Text block:
□ □ □ □

Zone AF: I really like this mode. I use it a lot for action shots. It's supposed to focus on the thing closest to the camera within that zone. This means it’s less likely to lock onto the background. It will only hunt for focus INSIDE your zone, so you can include/exclude whatever you want. For people, you can cover just their upper torso with the zone and it will lock onto the closest thing in the frame – therefore not including the feet in the zone, and so avoiding the dreaded ‘feet are most in focus’ scenario people have complained about when using 19 point AF.

I shot a wedding reception recently and by the time the bride and groom got up for their first dance, it was seriously dark. The camera couldn’t lock focus AT ALL. I ended up trying to manually focus in the pitch black, fiddling with the flash, all sorts – then in a last ditch attempt, I switched from single-point to zone AF and all of a sudden the camera nailed it! So if it’s dark and you can’t lock focus, try going with zone AF; it gives the camera more to work with. If I’d gone for expanded mode instead, it might have locked focus anywhere it felt like – the background, foreground, wherever – but with zone, it hunted through all of the focus points inside the zone and tried to lock focus there, again giving priority to whatever was closest to the camera.

The focus modes I use most often are are: single-point (manually selecting my focus point - I never focus and recompose), and zone AF. I sometimes use Spot AF, depending on the circumstances, but I rarely use expanded and never use 19 point AF.

Noise: I haven’t had any of the issues with noise that have been reported by other users, thankfully. One thing I will say is that I took some wide-angle shots at ISO 4000 yesterday and was zooming in as far as I could on the LCD screen and was becoming distressed at how grainy they were. Guess what? When I uploaded them to my computer, the noise was very fine and not a problem at all (I should mention I like grain though). At 50% size, I had zero problem with the noise issue, even with full body shots where they have fewer pixels dedicated to the face (and thus tend to lack as much detail as headshots anyway.)

□ □ □ □

Provided material:
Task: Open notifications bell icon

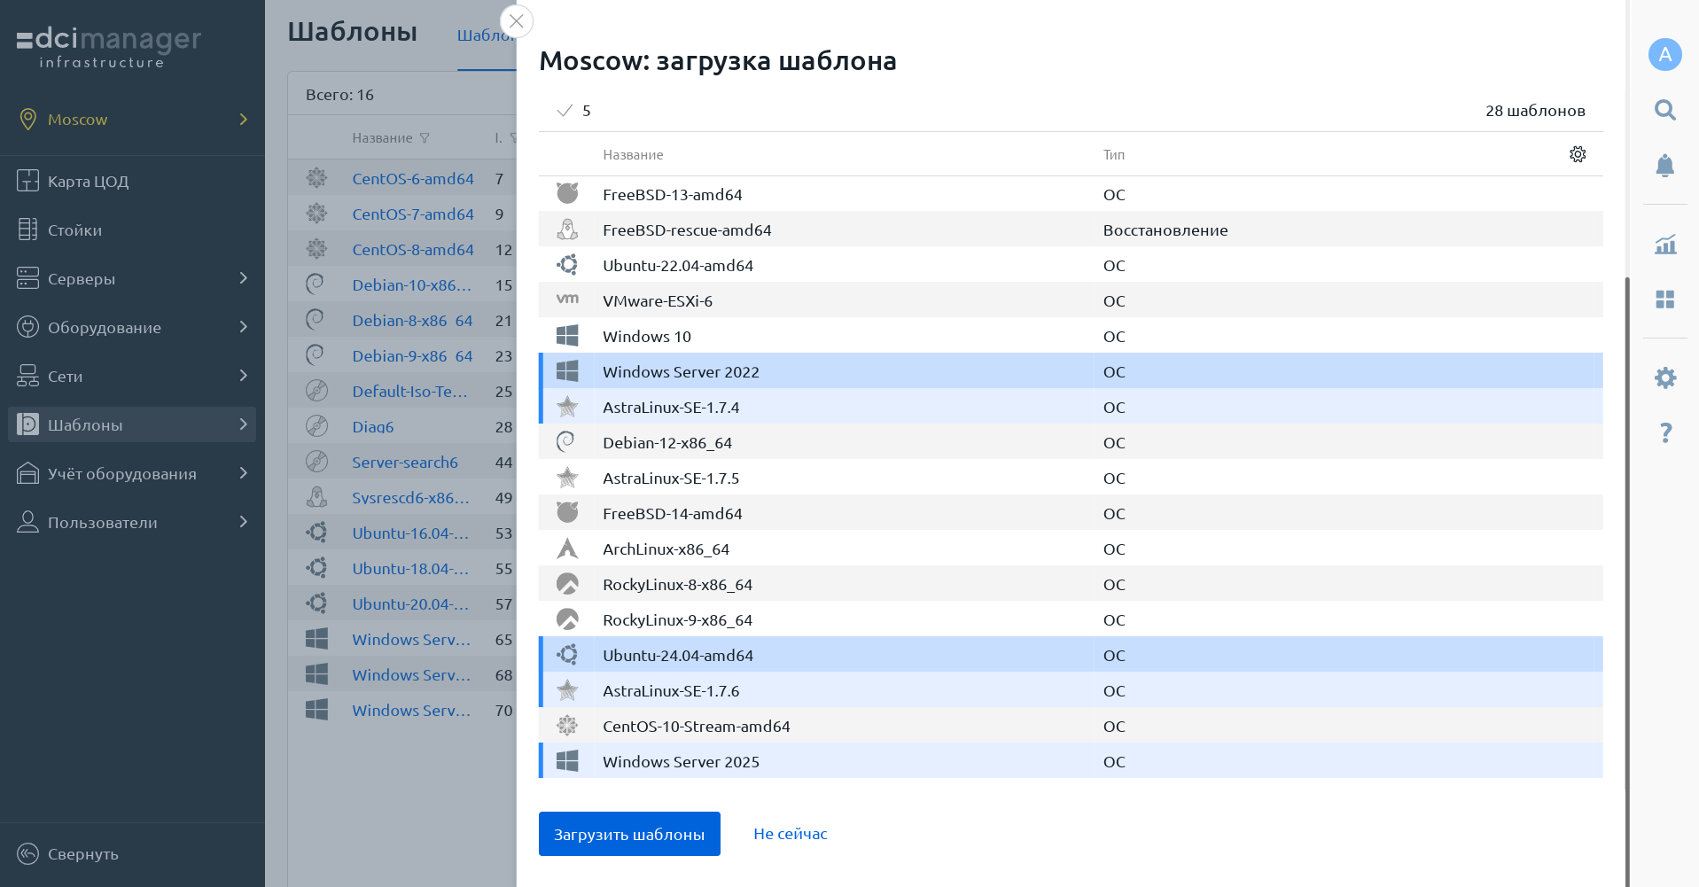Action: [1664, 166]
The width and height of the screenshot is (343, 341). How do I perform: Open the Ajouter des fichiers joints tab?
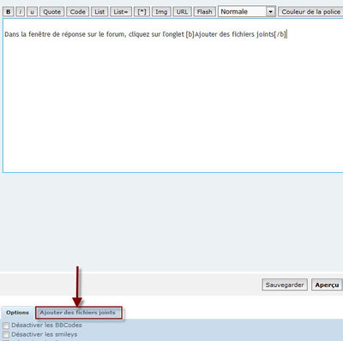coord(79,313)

□ □ □ □

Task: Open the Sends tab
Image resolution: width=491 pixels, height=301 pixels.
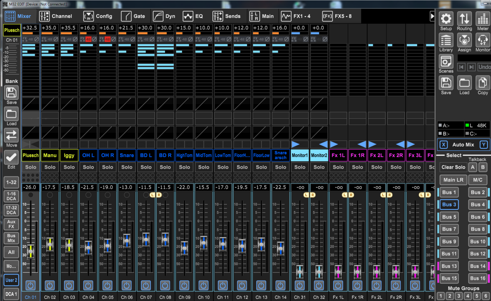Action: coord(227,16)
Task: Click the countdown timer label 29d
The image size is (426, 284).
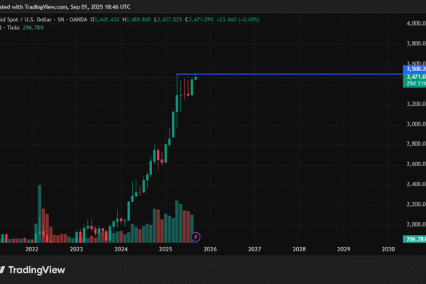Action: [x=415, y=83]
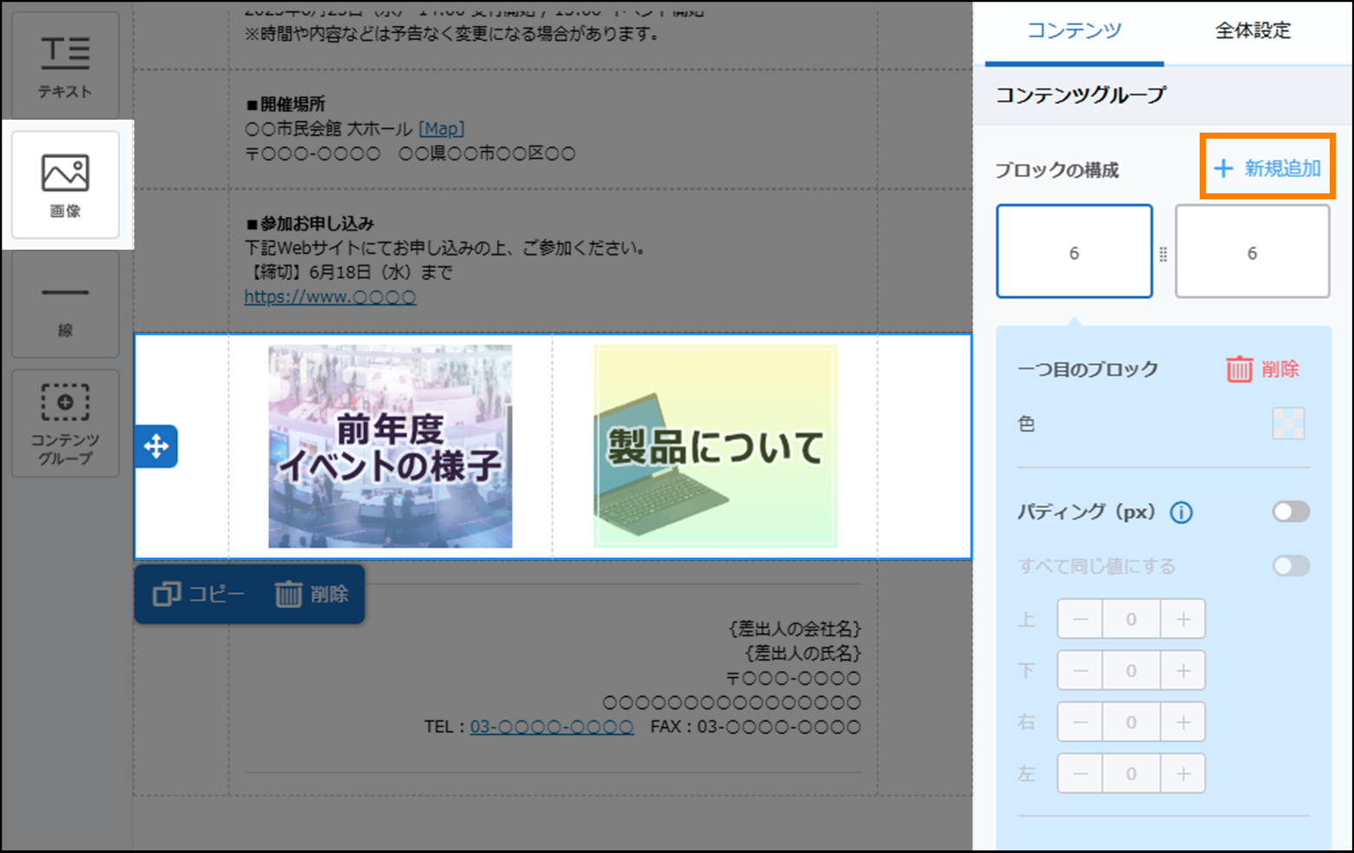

□ □ □ □

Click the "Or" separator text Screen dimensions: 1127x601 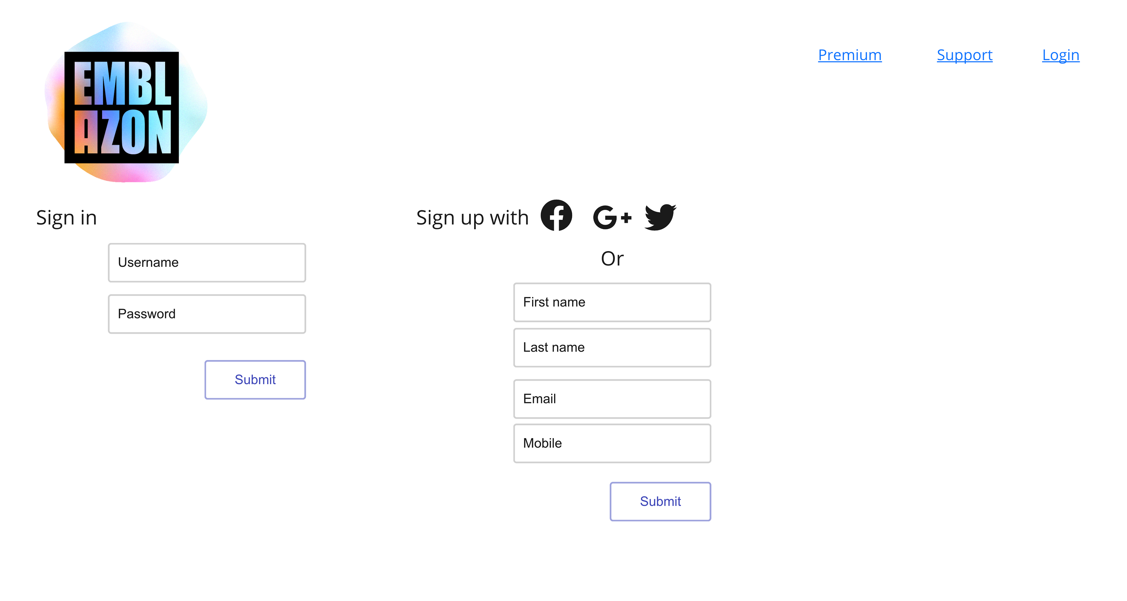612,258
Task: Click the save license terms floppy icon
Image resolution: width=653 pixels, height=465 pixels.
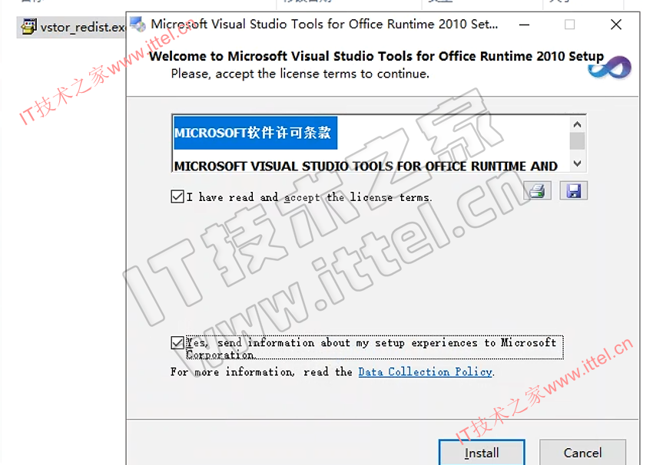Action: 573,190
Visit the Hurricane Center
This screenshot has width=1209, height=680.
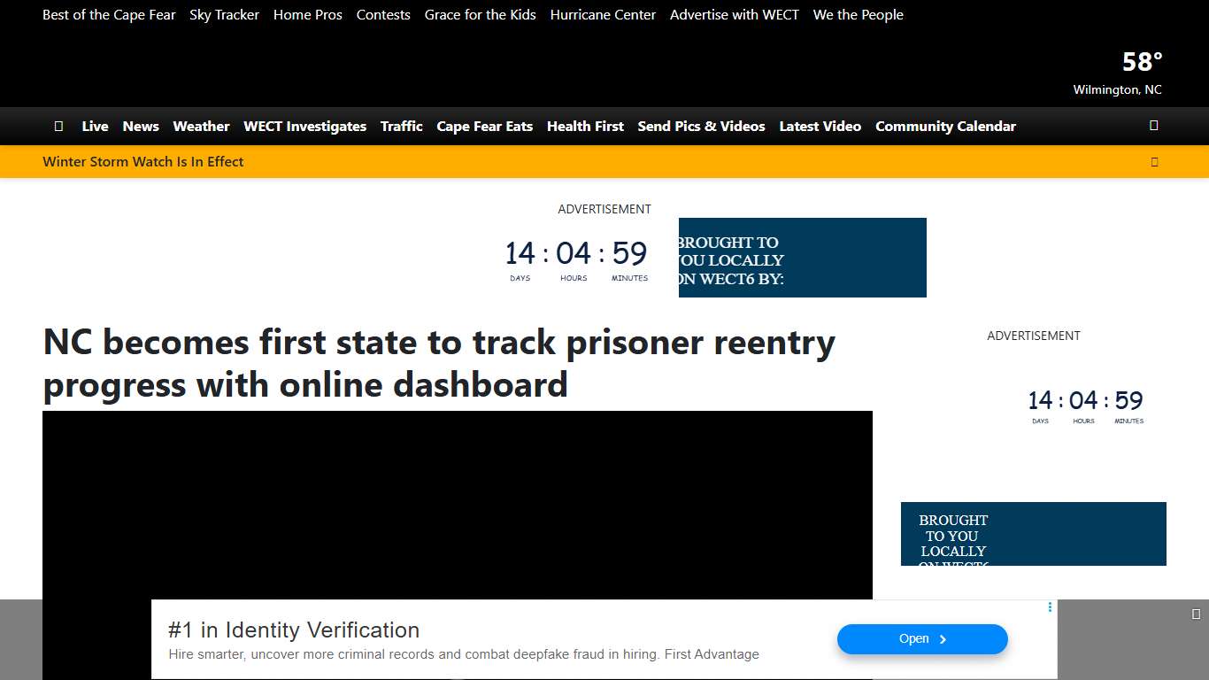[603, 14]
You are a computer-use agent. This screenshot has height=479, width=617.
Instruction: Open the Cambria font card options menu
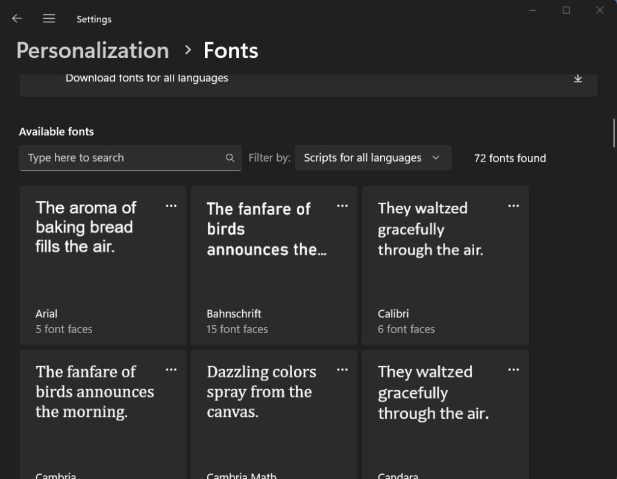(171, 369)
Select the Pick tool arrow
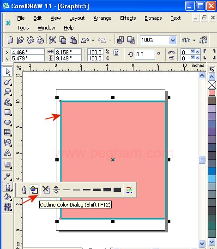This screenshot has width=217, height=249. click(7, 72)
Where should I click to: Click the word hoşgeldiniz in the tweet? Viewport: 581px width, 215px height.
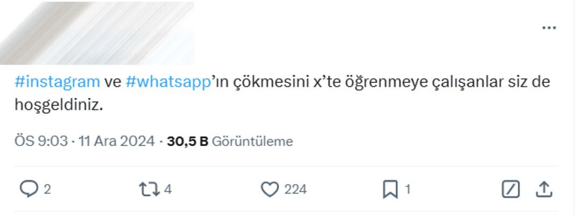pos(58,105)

□ □ □ □

Problems and tasks:
A: Please answer these questions from the camera focus text:
(i) In zone AF, what does the camera give priority to?
(ii) Which focus mode does the writer never use?
(iii) At what ISO were the wide-angle shots taken?
B: Pick up the camera focus text after its final sentence and continue it.

Answers for this exercise:
A:
(i) Whatever is closest to the camera.
(ii) 19 point AF.
(iii) ISO 4000.

B:
Stop viewing your files at 100%! Seriously, there is no sense in this at all – all it does is make people paranoid about soft shots vs shots from their old camera. Do you know how big your print would be if you printed your 18 megapixel file at 100% full size? About 3 metres x 1metre! And if you made a print that size, would you be standing looking at it nose-to-nose so you could view every minor flaw? No, you’d be about four feet away so you could actually see the whole thing! So save yourself a few sleepless nights and look at your files at the biggest size you’ll print them at – about 50% max.

(P.S. Don't compare 100% shots from the 7D with 100% shots from your old camera that had fewer pixels. All those extra pixels make the image size huge, much bigger than the ones from smaller megapixel cameras. In a basic way, this means you're comparing  a massive file against a smaller one, where the resolution and sharpness will look better on the smaller- kind of like viewing a 100% 7D image vs a 50% 7D image.)

Lenses: I sold all my 3rd party lenses. I didn’t get as far as testing them on my only working 7D, but the chances are you will always have more consistency with Canon-branded lenses. The not-remotely-biased (!) Canon technician suggested as much – and also hinted that some older Canon lenses like the nifty-fifty may struggle to keep up with the 7D’s innovative new AF system. The thing about 3rd party lenses is this: Canon don’t sell their engineering secrets, so Sigma and Tamron have to backwards engineer their lenses so that they work on the cameras currently on the market. The 7D was very different to the cameras that have gone before (excluding the 1D series) – again, I don’t know for sure, because I only used my lovely Sigmas (and I truly do love Sigma) on dud 7Ds, but I do wonder if the 7D’s AF may be a step too far for some of the older 3rd party lenses. That said, the next lens on my list will be the magnificent Sigma 30mm f1.4.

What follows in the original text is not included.